→ Data section
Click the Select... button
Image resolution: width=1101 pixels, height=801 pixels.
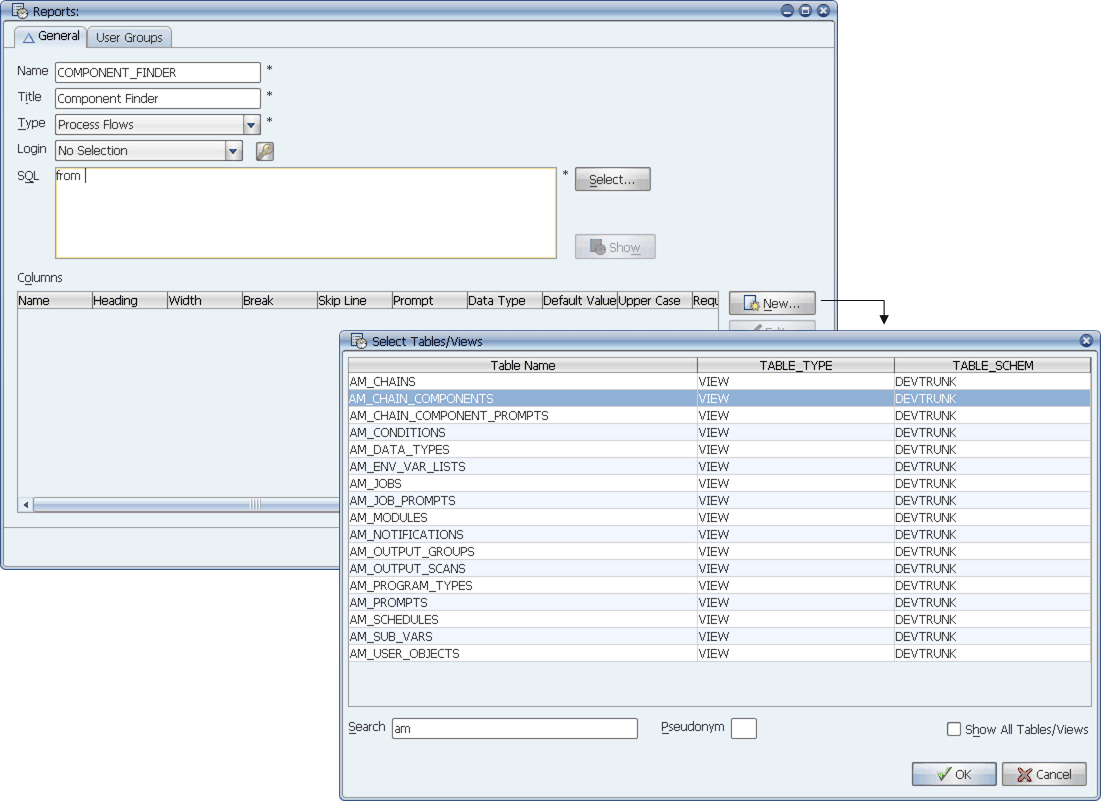point(612,179)
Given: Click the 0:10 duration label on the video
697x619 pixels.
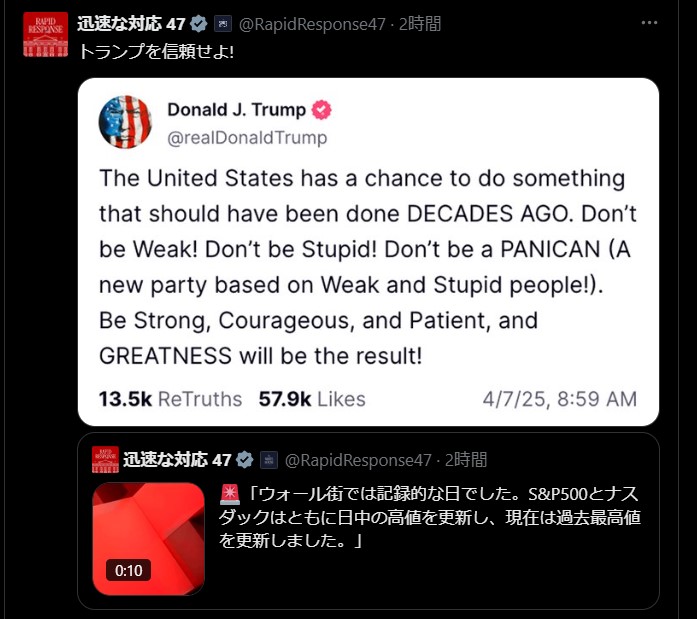Looking at the screenshot, I should 128,570.
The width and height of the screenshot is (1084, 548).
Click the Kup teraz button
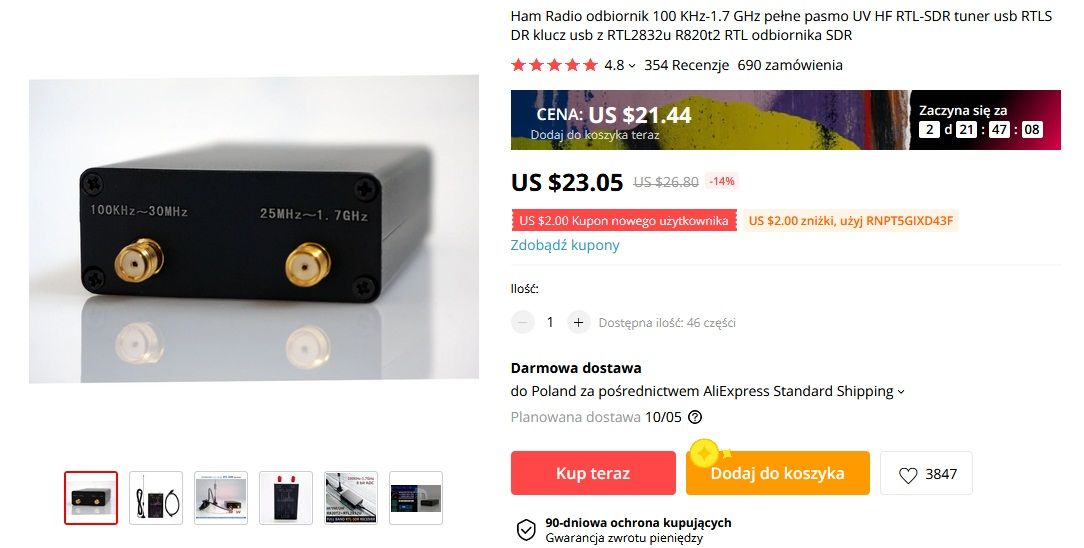(x=593, y=473)
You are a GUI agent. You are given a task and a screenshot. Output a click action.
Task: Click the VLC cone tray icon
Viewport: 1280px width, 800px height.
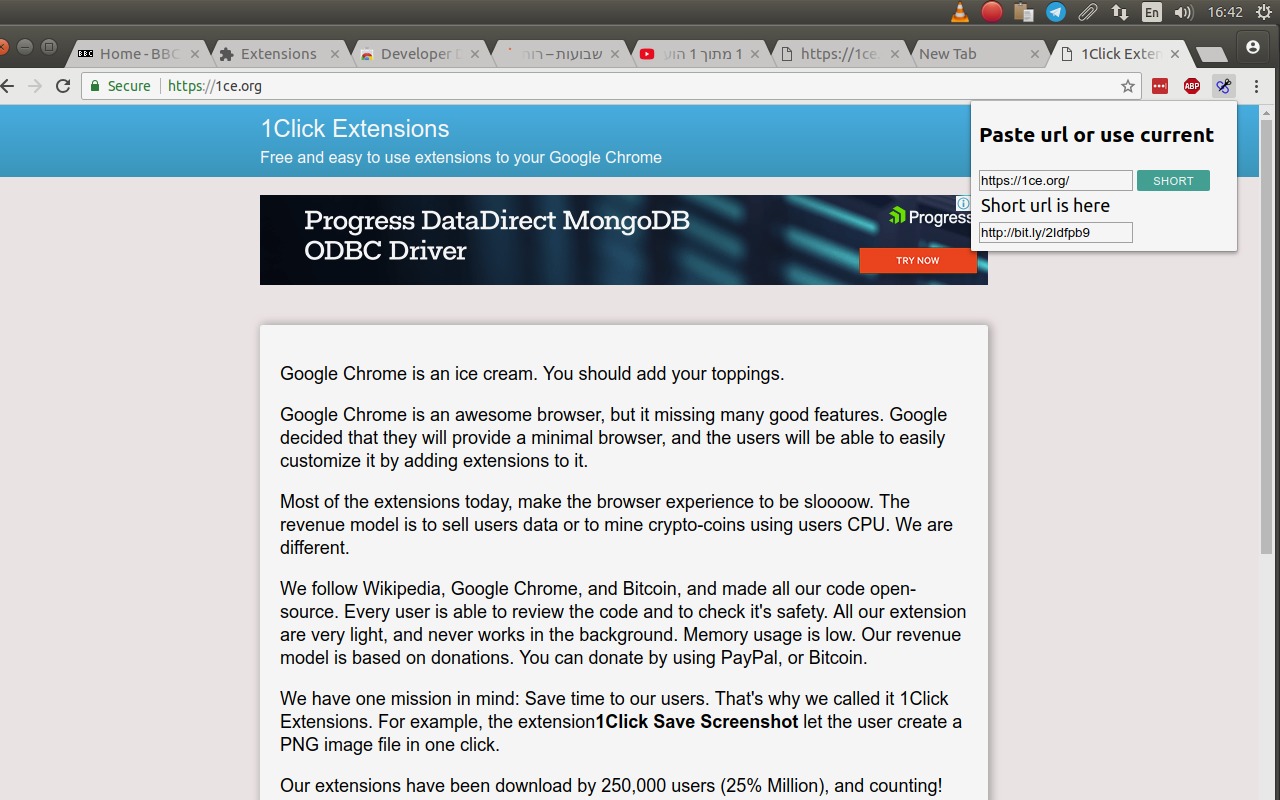(959, 12)
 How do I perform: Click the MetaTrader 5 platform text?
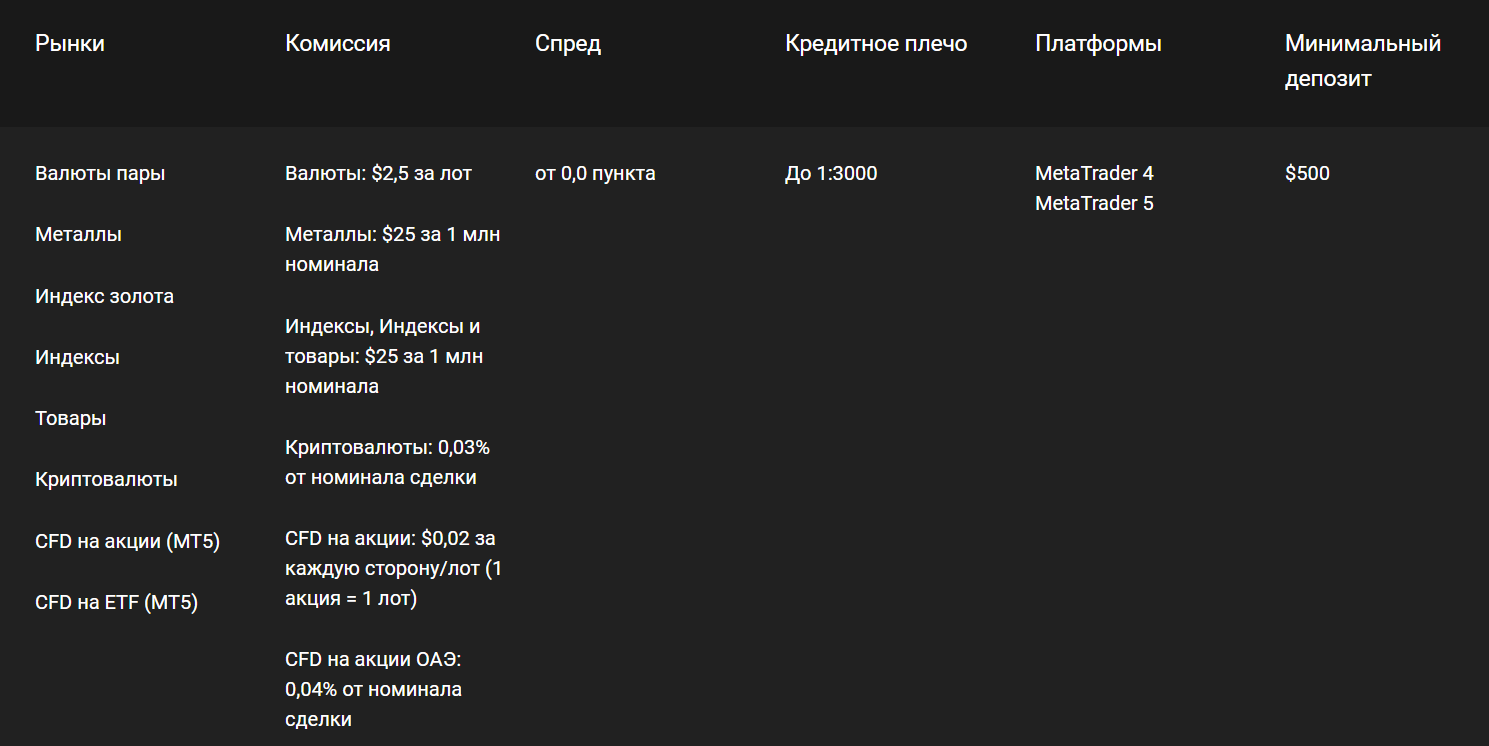[1094, 204]
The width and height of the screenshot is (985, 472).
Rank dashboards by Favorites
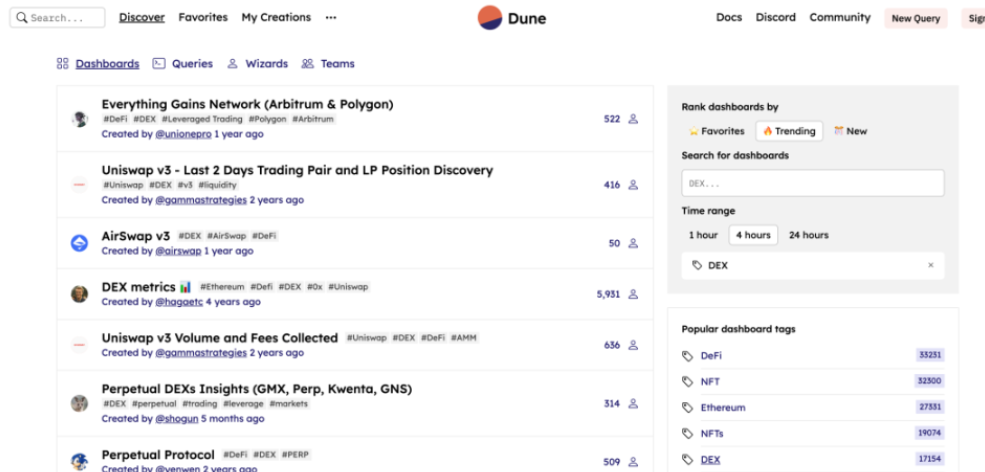pyautogui.click(x=716, y=131)
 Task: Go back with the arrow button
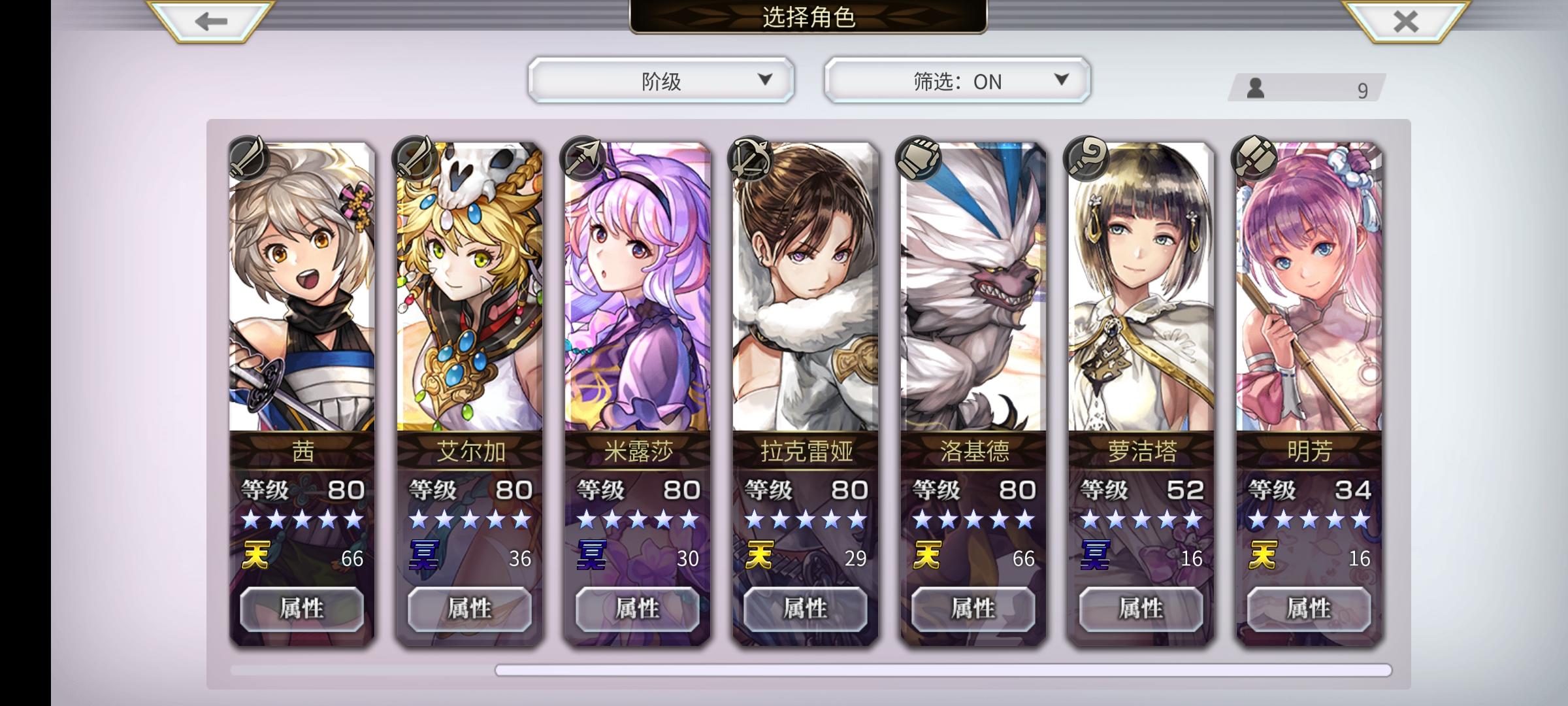coord(210,21)
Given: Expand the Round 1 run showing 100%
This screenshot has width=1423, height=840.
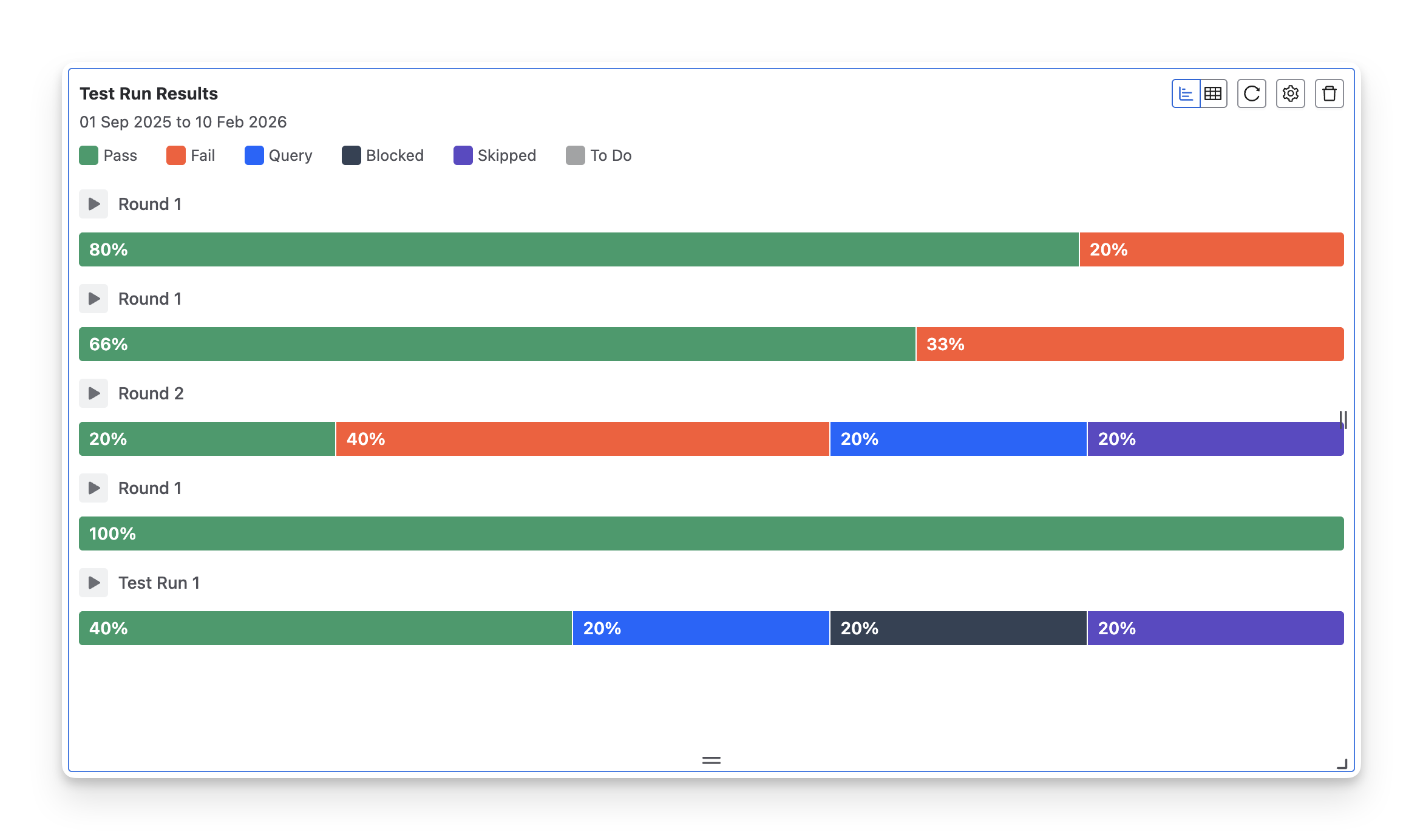Looking at the screenshot, I should [x=93, y=488].
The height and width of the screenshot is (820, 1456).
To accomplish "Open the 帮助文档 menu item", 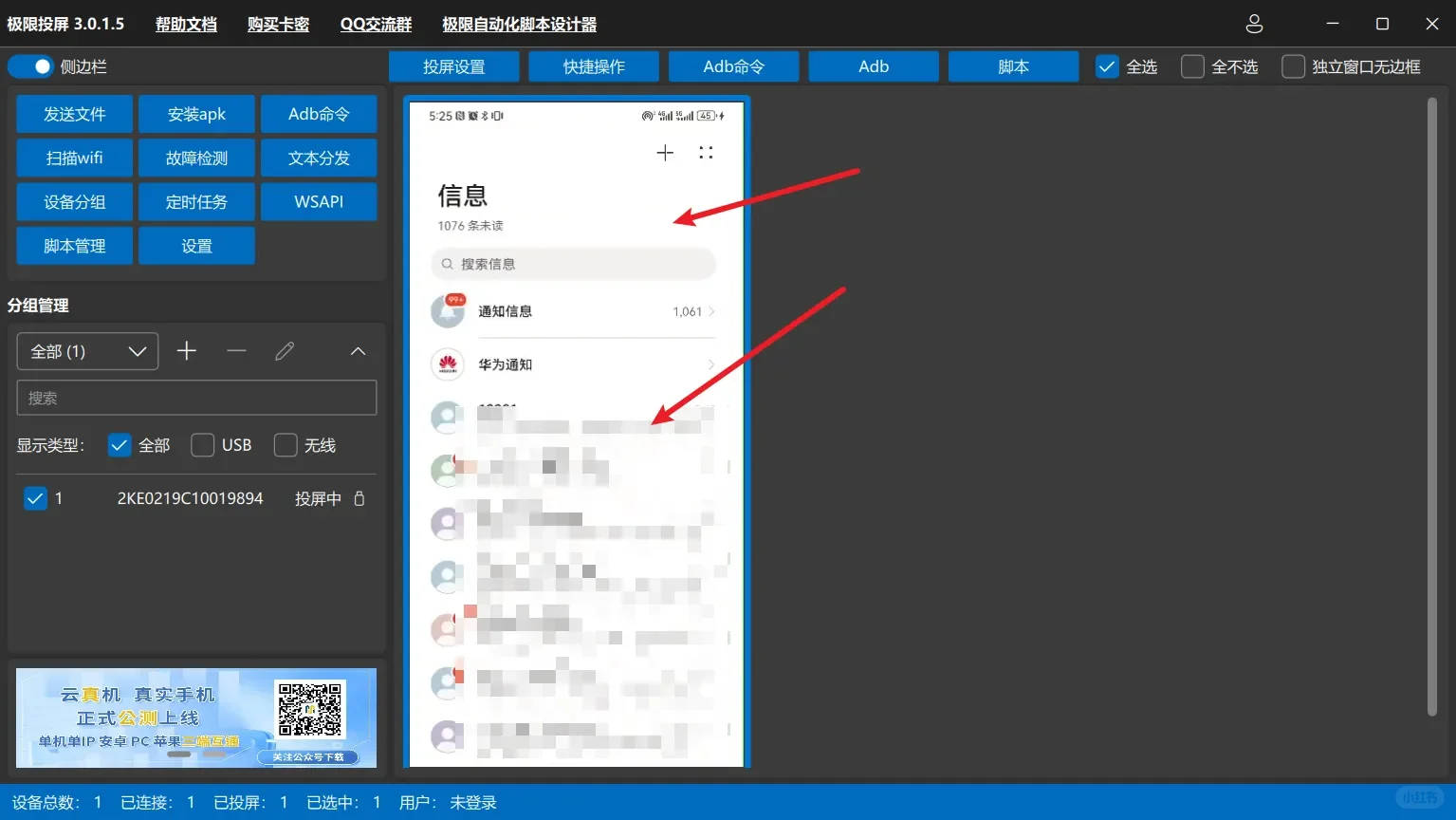I will pos(185,24).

→ Exercise directions
The answer must be the lines of the entries above, written out exactly from the first through the one with "You are a GUI", and no pictures.

→ Task output
Click the Select... button
Image resolution: width=1101 pixels, height=801 pixels.
point(612,179)
Given: Click the 0:10 duration label on the video
697x619 pixels.
Looking at the screenshot, I should 128,570.
The width and height of the screenshot is (1084, 548).
Click the Kup teraz button
(x=593, y=473)
You are a GUI agent. You are given a task and a screenshot. Output a click action.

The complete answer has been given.